* BEGIN Text section *
New Family “V” Visa: Creates a new nonimmigrant visa for families with approved petitions to work and live in the U.S. while waiting for their green card.
Allows other family members including siblings to visit the U.S. for up to 60 days per year.
Employment-Based Reforms: Spouses and children of employment-based visa applicants, STEM graduates with doctoral degrees, certain other professionals, and certain foreign doctors are exempt from the employment visa cap. The cap on low-skilled workers is raised.
Popular programs for foreign doctors (Conrad-30), religious worker recruitment, and EB-5 investors are permanently reauthorized. Numerous other technical fixes to improve and streamline current visa programs are included (additional protections for stepchildren, widows, and other family members.)
* END Text section *
* BEGIN Listed entries *
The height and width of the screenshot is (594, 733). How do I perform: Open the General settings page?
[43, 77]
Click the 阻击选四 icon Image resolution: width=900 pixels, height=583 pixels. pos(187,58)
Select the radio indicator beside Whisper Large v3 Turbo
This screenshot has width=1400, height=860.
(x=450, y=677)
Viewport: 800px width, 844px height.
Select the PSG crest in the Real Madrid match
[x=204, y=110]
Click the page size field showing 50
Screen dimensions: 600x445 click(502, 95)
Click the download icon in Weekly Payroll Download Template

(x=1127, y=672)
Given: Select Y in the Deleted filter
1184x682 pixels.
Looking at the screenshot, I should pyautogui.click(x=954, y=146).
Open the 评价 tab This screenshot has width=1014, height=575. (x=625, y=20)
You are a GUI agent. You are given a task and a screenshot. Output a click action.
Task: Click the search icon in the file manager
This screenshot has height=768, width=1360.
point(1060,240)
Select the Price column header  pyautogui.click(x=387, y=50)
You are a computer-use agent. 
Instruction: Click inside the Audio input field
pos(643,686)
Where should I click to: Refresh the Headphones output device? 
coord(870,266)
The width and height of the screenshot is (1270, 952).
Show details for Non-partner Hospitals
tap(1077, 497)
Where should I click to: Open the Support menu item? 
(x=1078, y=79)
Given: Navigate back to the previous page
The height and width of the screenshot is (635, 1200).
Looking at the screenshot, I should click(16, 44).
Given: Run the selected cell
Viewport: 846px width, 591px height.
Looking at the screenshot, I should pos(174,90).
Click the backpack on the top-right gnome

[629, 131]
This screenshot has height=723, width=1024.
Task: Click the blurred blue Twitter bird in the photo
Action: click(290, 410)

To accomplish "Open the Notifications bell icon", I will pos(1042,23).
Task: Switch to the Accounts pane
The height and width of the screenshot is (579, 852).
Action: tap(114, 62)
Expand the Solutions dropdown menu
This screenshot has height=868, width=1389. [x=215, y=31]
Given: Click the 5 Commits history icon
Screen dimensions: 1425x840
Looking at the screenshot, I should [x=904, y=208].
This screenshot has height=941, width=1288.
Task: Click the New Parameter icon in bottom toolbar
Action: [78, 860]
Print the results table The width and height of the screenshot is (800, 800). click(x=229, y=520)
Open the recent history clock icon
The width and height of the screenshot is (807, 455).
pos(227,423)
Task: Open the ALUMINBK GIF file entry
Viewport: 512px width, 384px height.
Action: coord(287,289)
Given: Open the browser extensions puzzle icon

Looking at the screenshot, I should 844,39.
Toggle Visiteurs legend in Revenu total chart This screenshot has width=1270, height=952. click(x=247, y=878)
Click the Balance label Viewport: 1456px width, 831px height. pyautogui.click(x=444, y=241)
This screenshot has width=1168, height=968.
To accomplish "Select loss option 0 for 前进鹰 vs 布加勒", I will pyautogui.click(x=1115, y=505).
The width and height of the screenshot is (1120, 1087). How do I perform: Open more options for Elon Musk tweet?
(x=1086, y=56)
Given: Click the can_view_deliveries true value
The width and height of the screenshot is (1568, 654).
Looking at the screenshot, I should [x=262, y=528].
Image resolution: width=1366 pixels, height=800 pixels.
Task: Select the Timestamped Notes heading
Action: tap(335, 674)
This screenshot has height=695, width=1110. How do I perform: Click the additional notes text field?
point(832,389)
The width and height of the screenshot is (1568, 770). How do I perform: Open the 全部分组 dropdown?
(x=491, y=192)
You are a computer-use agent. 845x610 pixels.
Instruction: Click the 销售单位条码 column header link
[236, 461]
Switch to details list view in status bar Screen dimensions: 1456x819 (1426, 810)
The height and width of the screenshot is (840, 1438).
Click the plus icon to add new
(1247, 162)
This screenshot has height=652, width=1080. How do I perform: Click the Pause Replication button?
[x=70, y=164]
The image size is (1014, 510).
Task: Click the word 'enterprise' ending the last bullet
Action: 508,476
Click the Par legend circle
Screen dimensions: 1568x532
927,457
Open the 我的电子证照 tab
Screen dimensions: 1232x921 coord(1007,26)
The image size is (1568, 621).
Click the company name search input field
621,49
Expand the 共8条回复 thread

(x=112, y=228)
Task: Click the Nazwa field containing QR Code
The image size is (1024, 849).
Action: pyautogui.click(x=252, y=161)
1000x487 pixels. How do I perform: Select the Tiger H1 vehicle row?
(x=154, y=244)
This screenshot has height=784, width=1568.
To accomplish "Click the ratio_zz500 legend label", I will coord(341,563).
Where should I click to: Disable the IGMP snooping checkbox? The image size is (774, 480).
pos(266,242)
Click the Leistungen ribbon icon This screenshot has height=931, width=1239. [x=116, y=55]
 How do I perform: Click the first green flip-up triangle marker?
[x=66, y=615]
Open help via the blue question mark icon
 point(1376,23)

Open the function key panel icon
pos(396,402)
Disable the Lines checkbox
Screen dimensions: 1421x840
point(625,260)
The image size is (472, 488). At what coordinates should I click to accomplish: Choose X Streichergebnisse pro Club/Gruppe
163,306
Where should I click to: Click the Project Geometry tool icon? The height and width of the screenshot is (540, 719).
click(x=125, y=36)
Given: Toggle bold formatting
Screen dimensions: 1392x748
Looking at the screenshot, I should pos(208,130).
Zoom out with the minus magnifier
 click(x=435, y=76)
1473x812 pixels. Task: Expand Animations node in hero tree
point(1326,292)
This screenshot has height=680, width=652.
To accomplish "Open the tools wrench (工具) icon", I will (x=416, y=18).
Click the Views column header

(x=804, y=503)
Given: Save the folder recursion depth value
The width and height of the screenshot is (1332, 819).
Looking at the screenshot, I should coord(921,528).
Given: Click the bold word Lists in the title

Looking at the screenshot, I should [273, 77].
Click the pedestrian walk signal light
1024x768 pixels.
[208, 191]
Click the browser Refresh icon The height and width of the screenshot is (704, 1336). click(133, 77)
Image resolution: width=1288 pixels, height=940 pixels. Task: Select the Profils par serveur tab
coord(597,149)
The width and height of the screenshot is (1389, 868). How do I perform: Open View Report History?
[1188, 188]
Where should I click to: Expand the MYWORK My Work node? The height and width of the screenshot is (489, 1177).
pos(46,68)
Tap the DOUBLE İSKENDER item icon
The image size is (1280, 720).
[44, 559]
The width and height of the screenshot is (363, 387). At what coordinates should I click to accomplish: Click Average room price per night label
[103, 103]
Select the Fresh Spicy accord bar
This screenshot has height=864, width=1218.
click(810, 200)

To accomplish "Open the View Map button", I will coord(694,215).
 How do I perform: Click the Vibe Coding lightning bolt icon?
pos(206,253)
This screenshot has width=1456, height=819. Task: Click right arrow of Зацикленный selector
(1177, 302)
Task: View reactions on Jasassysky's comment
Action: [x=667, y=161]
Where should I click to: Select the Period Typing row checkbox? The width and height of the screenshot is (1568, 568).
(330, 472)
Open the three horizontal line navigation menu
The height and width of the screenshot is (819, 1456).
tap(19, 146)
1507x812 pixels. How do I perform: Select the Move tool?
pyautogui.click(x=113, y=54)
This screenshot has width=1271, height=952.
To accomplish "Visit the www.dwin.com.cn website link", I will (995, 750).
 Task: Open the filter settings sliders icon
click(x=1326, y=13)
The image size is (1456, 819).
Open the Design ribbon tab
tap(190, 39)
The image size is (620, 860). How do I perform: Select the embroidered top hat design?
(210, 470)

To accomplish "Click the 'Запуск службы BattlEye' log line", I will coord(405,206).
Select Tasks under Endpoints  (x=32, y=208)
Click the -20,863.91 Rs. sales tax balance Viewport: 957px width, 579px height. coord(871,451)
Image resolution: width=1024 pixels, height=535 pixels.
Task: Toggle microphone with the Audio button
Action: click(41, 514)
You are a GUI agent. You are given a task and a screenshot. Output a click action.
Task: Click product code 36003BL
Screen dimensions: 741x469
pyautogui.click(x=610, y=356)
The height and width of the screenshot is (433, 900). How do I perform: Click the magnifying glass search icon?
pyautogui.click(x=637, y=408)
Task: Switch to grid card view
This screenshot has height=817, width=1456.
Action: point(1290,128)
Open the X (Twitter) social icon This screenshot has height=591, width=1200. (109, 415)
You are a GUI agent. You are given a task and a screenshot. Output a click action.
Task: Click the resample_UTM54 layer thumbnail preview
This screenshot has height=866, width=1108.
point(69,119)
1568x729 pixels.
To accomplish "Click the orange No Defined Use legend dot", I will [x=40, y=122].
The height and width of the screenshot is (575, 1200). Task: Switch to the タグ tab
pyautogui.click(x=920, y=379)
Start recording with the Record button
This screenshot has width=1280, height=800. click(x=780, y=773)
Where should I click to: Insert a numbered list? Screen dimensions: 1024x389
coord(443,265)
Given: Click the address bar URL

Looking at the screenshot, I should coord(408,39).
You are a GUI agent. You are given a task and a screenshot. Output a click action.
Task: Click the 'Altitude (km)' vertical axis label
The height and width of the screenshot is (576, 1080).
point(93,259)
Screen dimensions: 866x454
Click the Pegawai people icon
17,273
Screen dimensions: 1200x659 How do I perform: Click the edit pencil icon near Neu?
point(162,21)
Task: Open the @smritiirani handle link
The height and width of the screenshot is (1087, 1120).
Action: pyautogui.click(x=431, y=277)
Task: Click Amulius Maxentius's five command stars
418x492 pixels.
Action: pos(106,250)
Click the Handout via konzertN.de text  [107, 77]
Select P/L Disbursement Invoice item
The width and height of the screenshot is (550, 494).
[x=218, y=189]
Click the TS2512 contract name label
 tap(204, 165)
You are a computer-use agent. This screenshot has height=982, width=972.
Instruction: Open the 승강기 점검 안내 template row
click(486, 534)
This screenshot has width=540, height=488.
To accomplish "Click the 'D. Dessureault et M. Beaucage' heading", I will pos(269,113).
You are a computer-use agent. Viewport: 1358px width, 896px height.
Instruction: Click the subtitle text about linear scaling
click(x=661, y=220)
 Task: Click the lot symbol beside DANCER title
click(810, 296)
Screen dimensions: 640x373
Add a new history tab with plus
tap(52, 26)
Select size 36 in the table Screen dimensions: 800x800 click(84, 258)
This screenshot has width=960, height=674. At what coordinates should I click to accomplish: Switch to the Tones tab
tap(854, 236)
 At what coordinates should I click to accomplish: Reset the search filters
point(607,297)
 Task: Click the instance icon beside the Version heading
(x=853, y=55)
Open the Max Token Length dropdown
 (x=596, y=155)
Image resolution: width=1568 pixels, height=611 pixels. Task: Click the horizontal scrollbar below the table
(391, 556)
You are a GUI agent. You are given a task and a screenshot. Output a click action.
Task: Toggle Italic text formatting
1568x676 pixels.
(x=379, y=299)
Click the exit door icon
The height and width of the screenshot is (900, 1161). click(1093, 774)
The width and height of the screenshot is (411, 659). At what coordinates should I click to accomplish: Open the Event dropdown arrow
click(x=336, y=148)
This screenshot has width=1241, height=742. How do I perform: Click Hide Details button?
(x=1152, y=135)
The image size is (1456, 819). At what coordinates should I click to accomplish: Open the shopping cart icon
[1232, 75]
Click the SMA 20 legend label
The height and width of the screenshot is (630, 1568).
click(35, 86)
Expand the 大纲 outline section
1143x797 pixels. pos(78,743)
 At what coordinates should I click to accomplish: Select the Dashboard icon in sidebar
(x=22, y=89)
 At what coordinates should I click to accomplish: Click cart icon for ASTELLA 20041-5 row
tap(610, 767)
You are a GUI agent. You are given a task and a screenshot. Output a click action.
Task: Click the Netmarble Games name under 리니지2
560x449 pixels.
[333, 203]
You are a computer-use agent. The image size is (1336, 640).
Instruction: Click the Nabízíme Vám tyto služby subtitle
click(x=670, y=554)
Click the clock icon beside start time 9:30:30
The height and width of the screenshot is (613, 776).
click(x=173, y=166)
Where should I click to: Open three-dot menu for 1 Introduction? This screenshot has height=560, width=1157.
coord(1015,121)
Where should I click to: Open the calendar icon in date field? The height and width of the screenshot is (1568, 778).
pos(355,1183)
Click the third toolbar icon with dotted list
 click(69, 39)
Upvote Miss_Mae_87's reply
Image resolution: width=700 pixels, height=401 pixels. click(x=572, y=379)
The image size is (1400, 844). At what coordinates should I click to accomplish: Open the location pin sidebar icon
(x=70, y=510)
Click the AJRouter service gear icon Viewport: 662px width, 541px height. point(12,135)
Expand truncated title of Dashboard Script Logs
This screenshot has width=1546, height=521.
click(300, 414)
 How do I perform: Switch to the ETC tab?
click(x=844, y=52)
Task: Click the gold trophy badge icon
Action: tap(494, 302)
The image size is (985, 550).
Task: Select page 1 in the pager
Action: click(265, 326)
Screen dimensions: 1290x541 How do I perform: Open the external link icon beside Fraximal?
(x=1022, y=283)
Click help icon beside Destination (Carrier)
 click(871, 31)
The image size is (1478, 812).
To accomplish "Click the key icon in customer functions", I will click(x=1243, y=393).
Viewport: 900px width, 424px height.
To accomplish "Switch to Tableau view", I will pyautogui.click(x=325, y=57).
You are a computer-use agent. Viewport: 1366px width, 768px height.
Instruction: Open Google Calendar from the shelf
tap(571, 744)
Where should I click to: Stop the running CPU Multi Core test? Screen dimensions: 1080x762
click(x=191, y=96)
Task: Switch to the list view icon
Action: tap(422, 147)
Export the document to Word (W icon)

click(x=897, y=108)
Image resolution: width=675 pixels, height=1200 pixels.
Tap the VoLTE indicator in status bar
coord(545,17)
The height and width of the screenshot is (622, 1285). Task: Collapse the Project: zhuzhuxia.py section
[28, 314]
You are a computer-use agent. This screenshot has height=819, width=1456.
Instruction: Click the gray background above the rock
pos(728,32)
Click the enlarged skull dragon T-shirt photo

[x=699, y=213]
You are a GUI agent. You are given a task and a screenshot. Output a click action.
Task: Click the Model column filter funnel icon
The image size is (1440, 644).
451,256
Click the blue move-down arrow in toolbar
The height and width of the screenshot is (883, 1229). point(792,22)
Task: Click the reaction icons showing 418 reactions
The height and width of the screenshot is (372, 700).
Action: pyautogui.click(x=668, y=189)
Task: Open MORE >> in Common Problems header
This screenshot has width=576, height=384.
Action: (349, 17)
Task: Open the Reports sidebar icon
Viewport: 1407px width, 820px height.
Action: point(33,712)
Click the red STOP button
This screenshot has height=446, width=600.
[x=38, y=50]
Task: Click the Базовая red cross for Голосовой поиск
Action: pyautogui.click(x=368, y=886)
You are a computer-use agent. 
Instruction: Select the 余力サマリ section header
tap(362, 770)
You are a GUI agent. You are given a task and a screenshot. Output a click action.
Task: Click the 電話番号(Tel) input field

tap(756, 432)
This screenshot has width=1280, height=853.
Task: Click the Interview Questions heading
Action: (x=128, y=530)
* END Listed entries *
**Problems to solve:**
1/ According to the immigration visa reform text, which groups are exempt from the employment visa cap? List every one.
2/ In the immigration visa reform text, how long each year may other family members, such as siblings, visit the U.S.?
3/ Extend the immigration visa reform text past its final sentence.

**Results for each task:**
1/
- Spouses and children of employment-based visa applicants
- STEM graduates with doctoral degrees
- Certain other professionals
- Certain foreign doctors

2/ Up to 60 days per year.

3/
Reforms to Non-Immigrant Visa Programs:
H-1B: Changes to the H-1B high skilled visa program includes expanding the current cap from 65,000 to 110,000 with an option to ultimately increase the cap to 180,000 visas annually based on a High Skilled Jobs Demand Index. Allows for work authorization for spouses and children. Increases requirements for recruiting and offering jobs to U.S. workers at higher wages prior to hiring foreign workers. Increases fines and wage requirements for companies that are heavy-users of H-1B visas. After three years, companies whose workforce is more than fifty percent H-1Bs are barred.
H-2B: Makes permanent the H-2B returning worker provision.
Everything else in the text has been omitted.